======== Records provided ========
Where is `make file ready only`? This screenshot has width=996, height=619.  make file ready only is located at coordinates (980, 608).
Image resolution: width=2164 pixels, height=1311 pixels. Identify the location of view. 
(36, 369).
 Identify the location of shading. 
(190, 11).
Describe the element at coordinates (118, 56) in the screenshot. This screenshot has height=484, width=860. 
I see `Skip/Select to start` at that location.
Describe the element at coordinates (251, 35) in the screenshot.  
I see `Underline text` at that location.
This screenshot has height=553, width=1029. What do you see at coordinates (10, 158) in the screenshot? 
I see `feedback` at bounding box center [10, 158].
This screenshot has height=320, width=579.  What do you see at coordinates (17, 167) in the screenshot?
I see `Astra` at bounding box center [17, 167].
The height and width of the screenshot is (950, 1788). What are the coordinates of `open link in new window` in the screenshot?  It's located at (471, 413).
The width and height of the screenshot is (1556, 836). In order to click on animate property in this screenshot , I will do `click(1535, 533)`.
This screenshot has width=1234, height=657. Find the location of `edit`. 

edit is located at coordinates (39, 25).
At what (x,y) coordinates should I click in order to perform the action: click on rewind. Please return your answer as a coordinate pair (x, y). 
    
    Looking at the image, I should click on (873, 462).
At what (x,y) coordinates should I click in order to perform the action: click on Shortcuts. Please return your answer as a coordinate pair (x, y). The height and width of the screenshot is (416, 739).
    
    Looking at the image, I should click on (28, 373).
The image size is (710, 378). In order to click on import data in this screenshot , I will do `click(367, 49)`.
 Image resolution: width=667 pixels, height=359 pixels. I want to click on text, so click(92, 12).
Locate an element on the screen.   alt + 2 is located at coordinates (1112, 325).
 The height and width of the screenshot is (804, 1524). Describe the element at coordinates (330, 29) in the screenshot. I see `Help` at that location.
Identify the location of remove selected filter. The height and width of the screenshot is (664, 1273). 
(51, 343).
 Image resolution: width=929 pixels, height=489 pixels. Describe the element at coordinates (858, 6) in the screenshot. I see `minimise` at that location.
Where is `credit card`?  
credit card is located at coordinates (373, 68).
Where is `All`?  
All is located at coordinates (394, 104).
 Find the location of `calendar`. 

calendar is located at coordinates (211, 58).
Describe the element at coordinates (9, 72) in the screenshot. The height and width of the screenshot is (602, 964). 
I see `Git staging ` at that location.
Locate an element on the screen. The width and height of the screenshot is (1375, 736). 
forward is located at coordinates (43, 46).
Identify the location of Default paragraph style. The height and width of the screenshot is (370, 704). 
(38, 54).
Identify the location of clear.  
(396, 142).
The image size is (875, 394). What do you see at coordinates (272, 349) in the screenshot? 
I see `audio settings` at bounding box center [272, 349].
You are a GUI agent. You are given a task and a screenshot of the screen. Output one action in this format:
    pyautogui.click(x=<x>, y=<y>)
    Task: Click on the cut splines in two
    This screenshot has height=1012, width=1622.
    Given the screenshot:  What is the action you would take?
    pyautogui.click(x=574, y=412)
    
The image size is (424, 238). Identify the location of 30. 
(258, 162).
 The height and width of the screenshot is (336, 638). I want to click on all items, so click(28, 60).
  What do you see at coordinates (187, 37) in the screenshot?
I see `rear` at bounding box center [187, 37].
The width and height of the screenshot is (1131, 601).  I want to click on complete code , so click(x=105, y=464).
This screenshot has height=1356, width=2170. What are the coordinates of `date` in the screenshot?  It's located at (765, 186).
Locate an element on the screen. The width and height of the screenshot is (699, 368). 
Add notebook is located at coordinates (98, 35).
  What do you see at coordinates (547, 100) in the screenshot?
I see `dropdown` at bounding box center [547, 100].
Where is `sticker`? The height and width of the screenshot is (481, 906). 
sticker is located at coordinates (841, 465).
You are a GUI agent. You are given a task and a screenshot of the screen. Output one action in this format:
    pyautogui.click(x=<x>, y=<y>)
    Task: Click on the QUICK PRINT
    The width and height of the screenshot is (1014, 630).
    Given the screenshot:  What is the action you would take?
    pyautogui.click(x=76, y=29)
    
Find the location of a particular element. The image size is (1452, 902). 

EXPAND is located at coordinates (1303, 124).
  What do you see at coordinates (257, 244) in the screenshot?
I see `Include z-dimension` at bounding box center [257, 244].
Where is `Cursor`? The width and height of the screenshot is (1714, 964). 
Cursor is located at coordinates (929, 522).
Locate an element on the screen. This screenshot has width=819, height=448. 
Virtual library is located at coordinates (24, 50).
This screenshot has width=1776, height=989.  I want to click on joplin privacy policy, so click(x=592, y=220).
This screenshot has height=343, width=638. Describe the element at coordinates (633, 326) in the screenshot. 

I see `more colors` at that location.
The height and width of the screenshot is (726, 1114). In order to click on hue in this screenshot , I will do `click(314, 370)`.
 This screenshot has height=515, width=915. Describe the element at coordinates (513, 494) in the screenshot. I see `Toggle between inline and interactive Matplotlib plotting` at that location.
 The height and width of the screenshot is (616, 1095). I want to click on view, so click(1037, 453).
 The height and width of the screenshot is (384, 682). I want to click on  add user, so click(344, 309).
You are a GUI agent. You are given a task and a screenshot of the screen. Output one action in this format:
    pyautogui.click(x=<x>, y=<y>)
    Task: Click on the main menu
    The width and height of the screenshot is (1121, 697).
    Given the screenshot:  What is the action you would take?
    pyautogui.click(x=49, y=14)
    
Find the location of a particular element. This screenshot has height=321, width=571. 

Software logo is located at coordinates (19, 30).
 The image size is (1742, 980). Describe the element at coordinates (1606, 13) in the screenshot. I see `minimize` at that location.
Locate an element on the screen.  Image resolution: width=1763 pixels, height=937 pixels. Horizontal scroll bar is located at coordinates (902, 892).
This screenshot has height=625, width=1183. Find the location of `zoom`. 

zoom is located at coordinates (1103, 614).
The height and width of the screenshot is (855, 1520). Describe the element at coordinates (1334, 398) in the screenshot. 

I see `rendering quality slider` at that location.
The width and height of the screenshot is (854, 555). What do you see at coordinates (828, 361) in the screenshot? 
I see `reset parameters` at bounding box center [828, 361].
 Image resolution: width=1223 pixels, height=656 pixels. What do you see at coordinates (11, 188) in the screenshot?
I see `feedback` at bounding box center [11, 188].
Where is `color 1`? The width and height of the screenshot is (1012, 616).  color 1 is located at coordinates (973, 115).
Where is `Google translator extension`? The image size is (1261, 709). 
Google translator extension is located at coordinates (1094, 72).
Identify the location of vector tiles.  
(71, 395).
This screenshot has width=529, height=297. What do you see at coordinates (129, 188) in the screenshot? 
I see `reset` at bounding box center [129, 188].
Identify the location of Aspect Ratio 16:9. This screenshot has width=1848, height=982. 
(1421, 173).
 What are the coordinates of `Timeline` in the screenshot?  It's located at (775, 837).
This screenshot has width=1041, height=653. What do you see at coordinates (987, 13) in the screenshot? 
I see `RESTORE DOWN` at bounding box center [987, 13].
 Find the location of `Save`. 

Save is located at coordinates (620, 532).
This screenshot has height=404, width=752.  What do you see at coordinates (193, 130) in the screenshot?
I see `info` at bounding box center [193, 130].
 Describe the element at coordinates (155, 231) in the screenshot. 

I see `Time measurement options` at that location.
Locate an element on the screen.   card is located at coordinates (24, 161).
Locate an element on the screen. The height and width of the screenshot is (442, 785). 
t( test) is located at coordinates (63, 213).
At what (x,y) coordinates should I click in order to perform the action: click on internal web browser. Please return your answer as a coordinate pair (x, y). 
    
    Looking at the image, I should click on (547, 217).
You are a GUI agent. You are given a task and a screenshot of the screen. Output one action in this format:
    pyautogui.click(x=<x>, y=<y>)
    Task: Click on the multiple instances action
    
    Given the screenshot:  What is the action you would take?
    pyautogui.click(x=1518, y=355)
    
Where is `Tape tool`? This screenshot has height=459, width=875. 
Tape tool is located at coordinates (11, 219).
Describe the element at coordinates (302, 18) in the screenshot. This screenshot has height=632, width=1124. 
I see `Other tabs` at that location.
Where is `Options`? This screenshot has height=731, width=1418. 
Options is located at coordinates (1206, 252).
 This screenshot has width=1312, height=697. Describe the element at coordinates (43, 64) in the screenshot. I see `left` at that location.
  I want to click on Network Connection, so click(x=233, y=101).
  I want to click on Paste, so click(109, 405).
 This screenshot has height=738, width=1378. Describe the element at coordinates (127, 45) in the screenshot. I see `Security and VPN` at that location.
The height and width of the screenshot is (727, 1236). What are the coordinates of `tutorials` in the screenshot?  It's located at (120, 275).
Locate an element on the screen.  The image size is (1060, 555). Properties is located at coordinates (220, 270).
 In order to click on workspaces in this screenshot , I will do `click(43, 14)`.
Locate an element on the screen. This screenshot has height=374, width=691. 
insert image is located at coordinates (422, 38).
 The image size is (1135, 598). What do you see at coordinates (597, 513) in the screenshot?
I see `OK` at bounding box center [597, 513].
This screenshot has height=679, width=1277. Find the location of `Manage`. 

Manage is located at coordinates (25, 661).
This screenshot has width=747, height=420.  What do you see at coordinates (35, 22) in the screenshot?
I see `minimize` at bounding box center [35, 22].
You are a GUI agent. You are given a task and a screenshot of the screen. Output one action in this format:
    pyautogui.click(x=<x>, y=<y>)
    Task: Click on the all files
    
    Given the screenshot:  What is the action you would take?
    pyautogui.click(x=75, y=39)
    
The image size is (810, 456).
========
Pick out each line of the data above that contains the word "will", and copy those lines out in full.

*Final answer*:
The width and height of the screenshot is (1556, 836). In order to click on animate property in this screenshot , I will do `click(1535, 533)`.
The image size is (710, 378). In order to click on import data in this screenshot , I will do `click(367, 49)`.
The height and width of the screenshot is (726, 1114). In order to click on hue in this screenshot , I will do `click(314, 370)`.
 In order to click on workspaces in this screenshot , I will do `click(43, 14)`.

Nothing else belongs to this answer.